RECORD EXTRACTS
####################

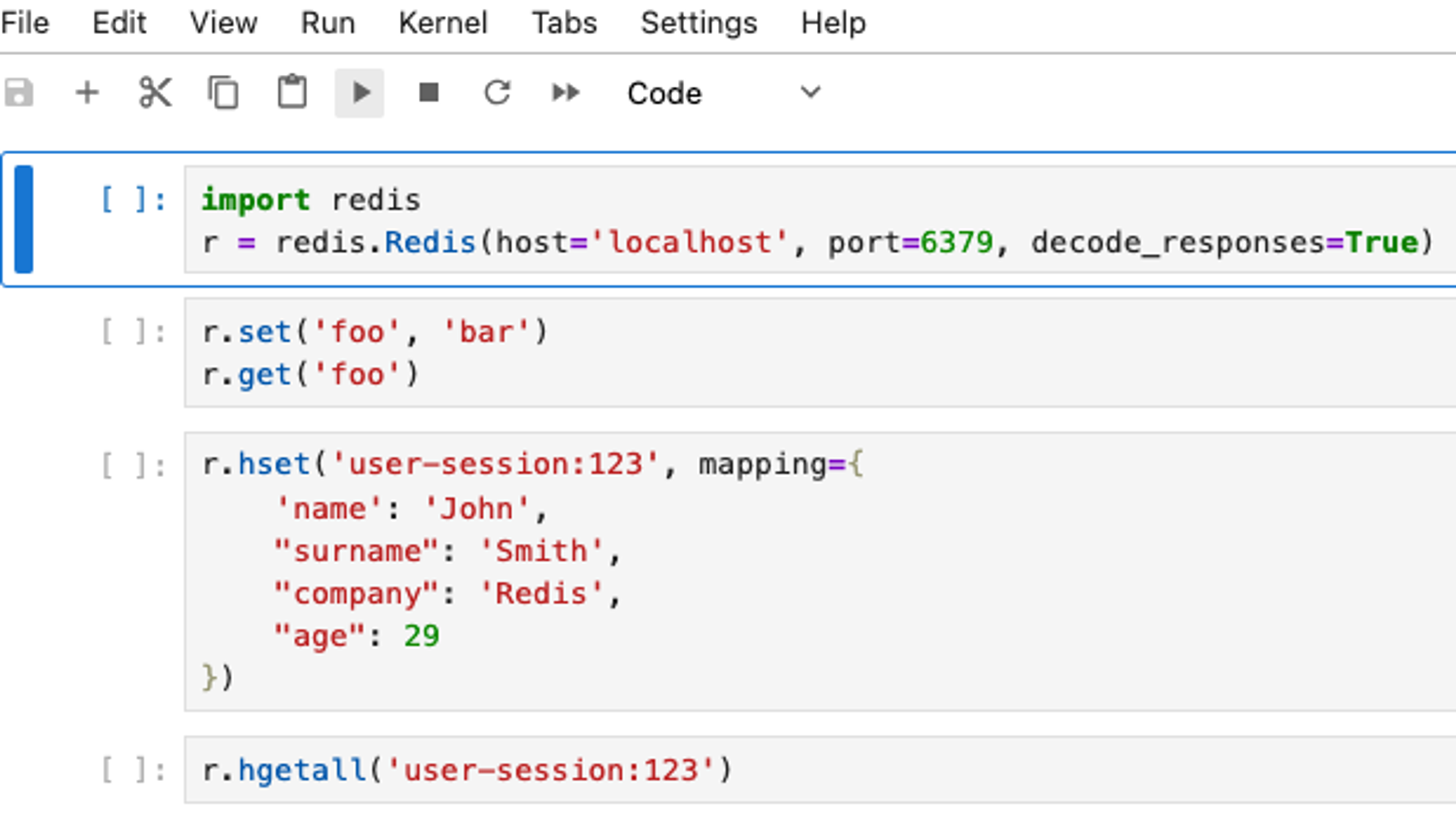This screenshot has width=1456, height=839.
Task: Open the Run menu
Action: (328, 24)
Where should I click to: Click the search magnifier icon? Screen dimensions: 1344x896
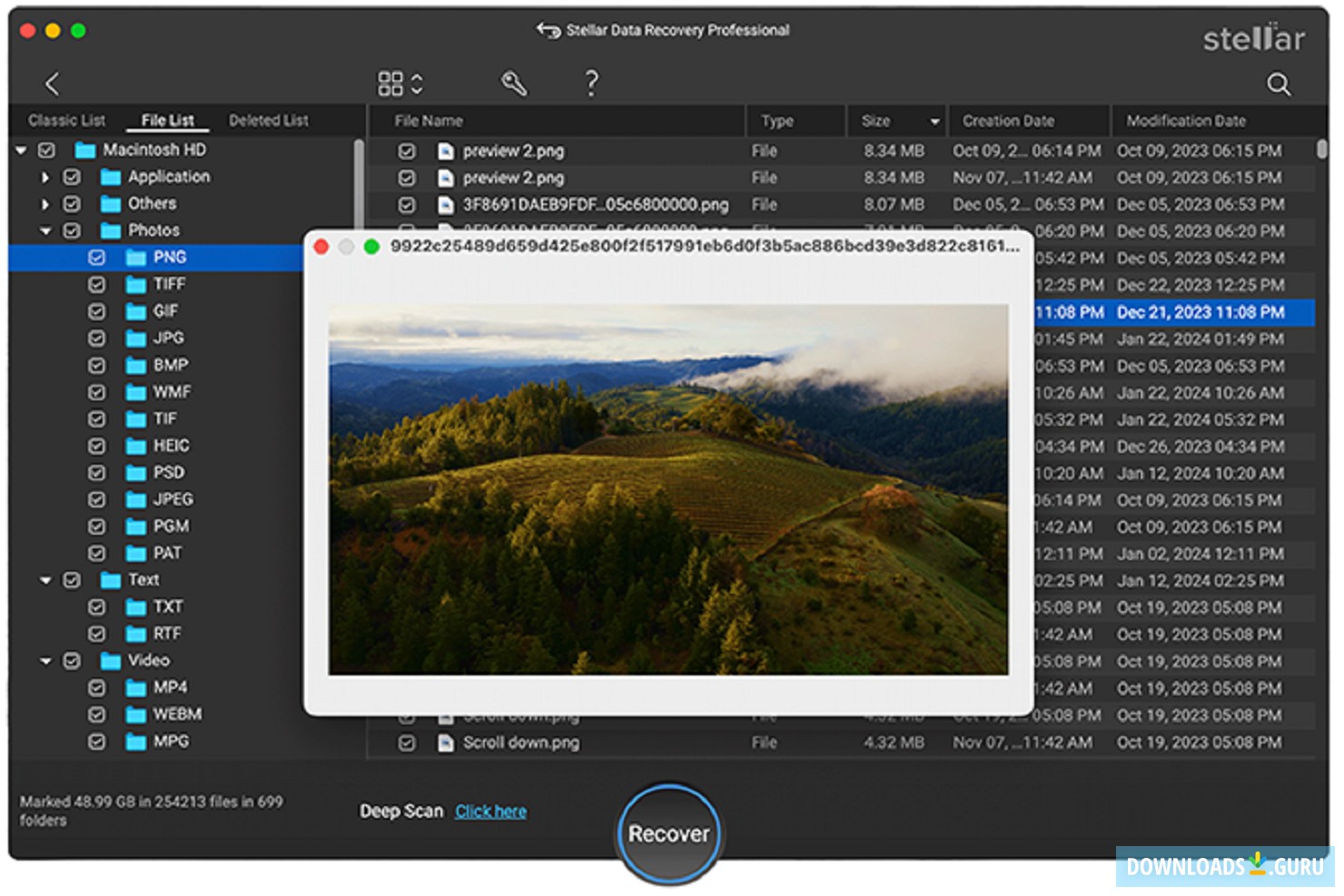(1280, 84)
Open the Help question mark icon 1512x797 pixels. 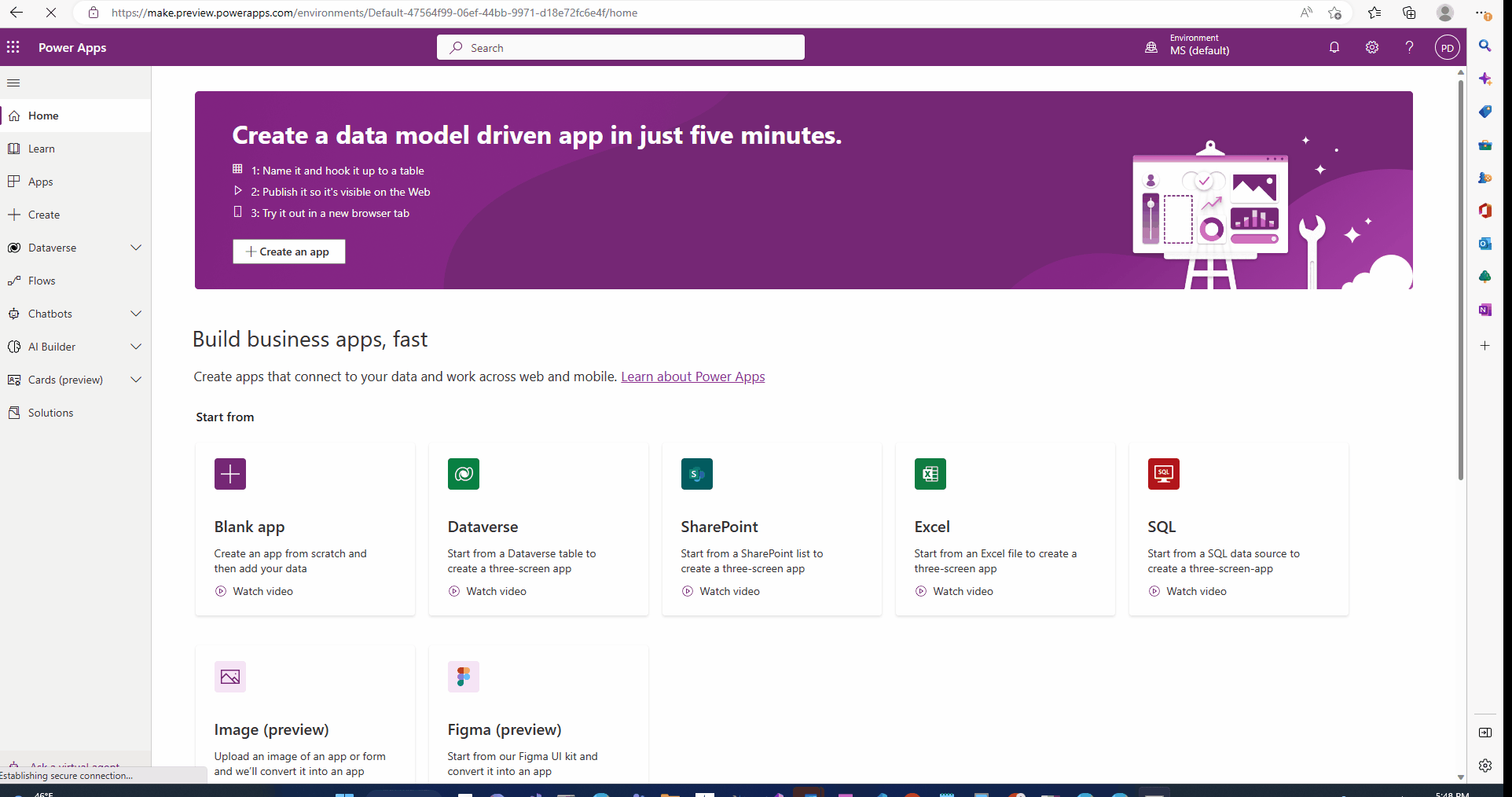point(1409,47)
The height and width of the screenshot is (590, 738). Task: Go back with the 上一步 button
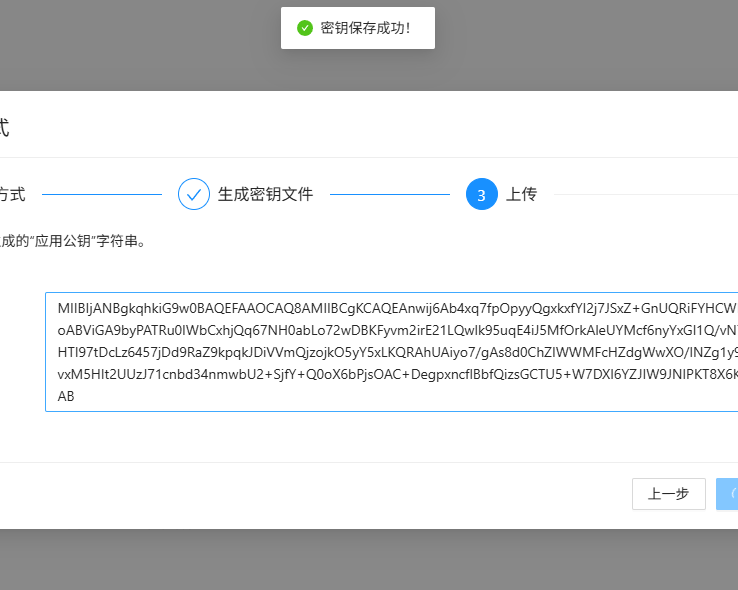[x=668, y=494]
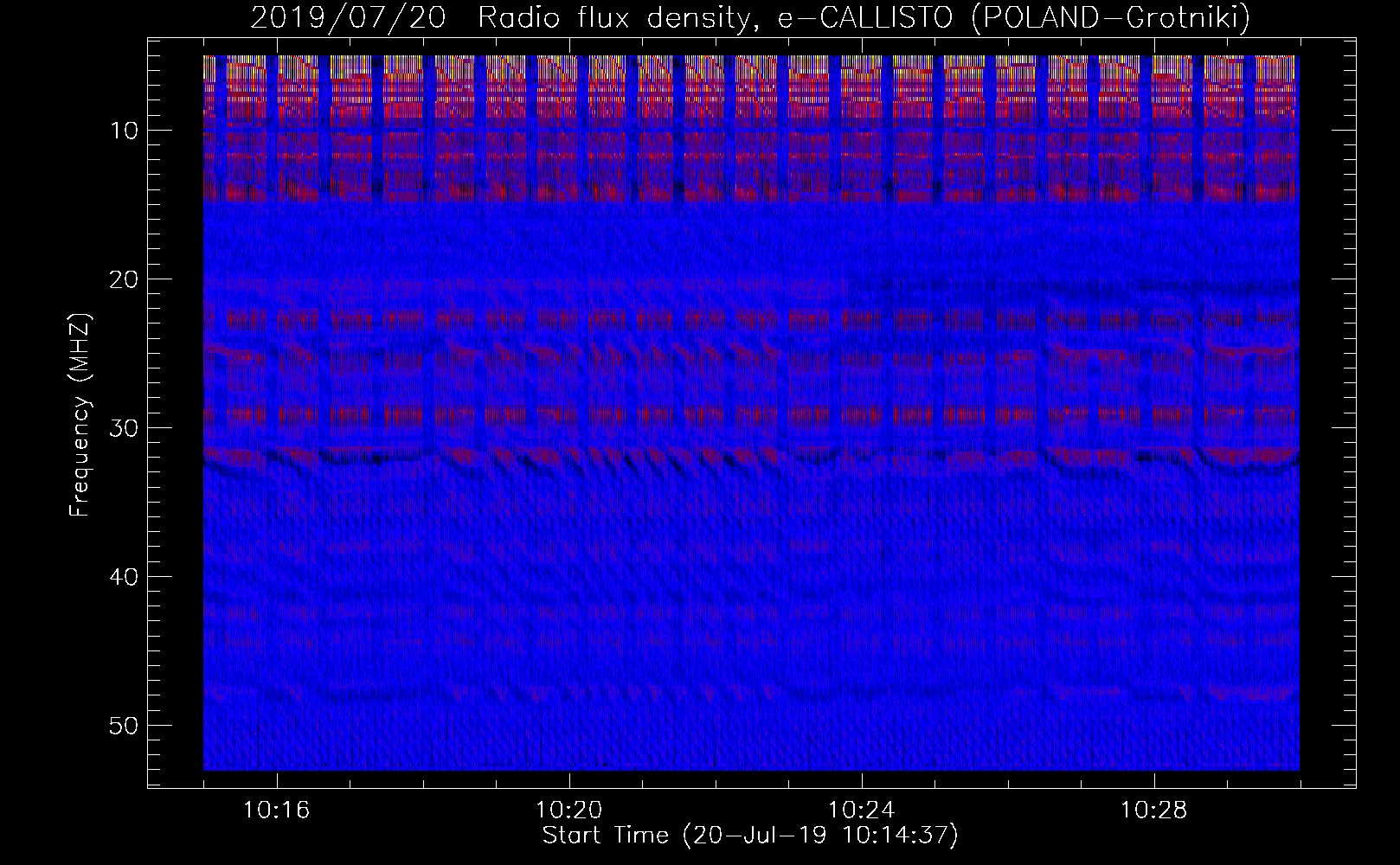Click the spectrogram at 20 MHz, 10:16
The width and height of the screenshot is (1400, 865).
point(277,279)
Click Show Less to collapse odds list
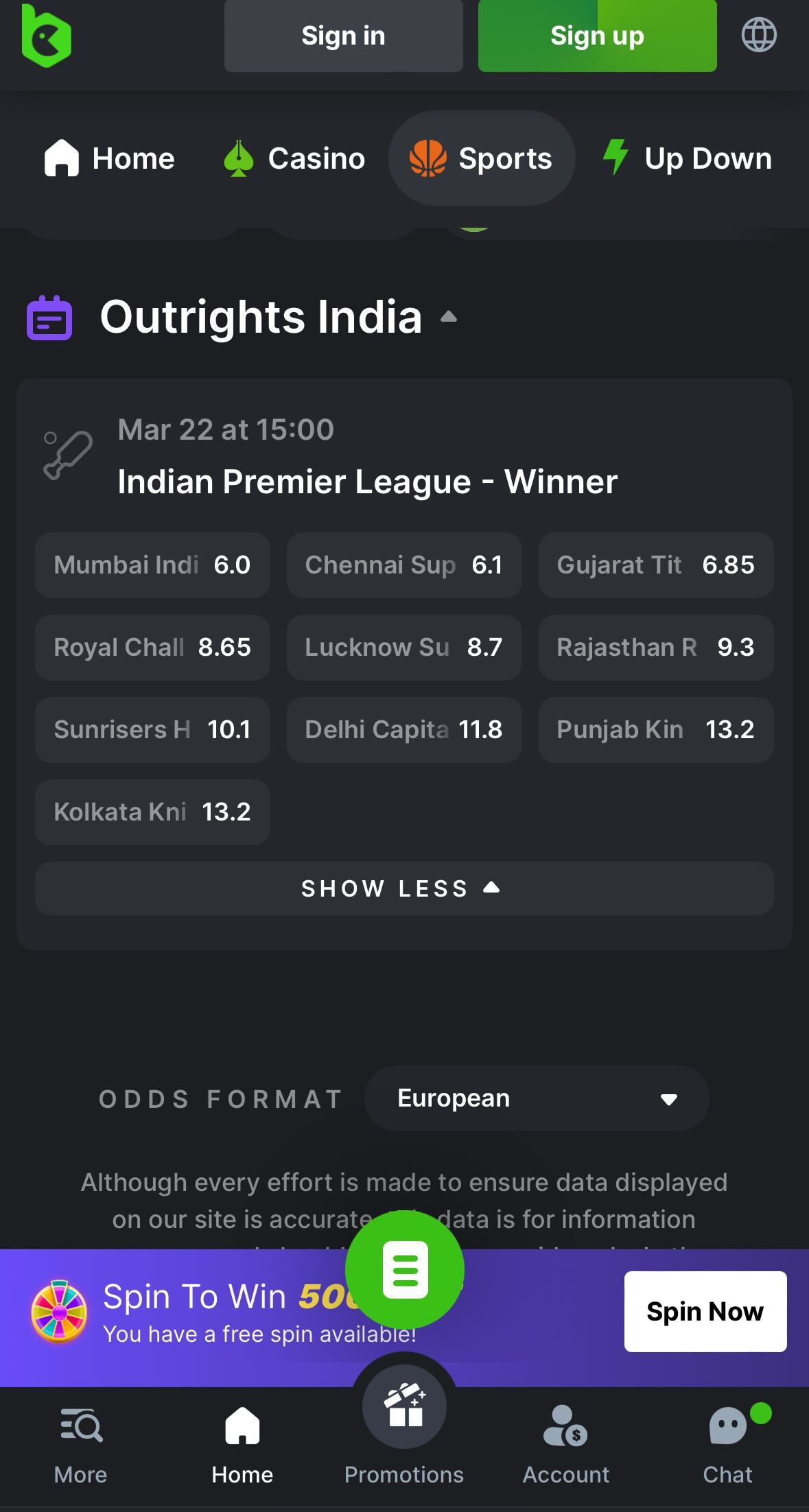 coord(404,888)
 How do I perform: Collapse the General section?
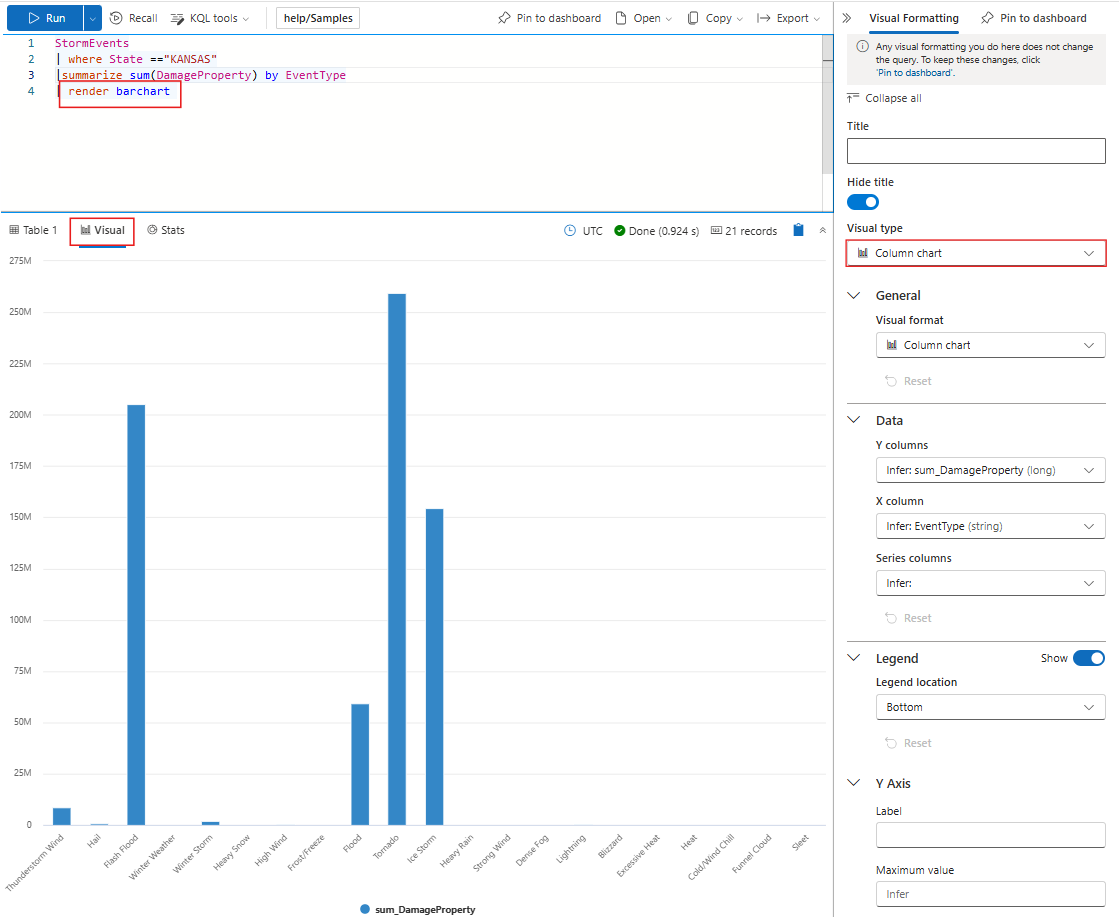tap(854, 296)
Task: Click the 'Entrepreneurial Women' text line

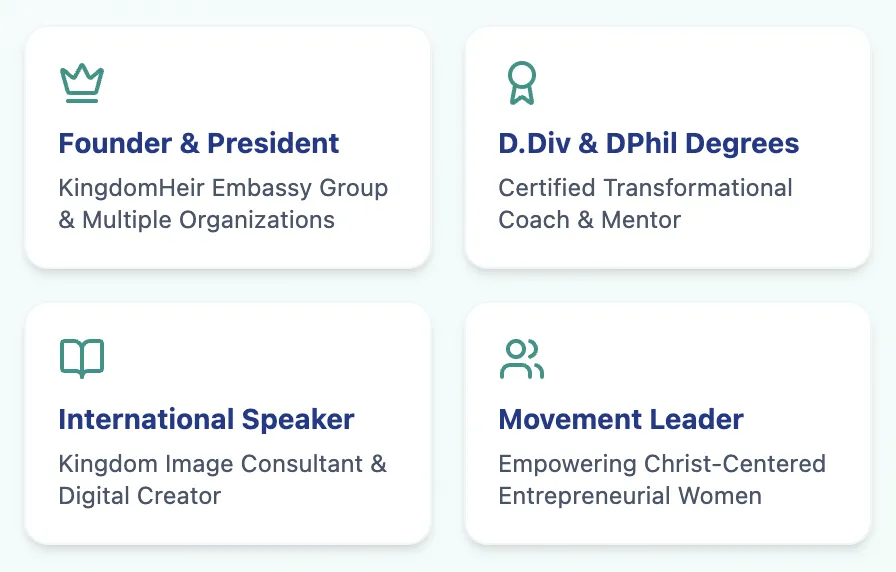Action: pyautogui.click(x=630, y=496)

####################

YOUR TASK
Could you put the lines above, from the one with "Task: Click the" through the last one, into a Markdown table with columns named Row and Line, skipping blank lines and leaving out the pictures?

ANSWER TO THE EXERCISE
| Row | Line |
|---|---|
| 1 | Task: Click the 'Entrepreneurial Women' text line |
| 2 | Action: pyautogui.click(x=630, y=496) |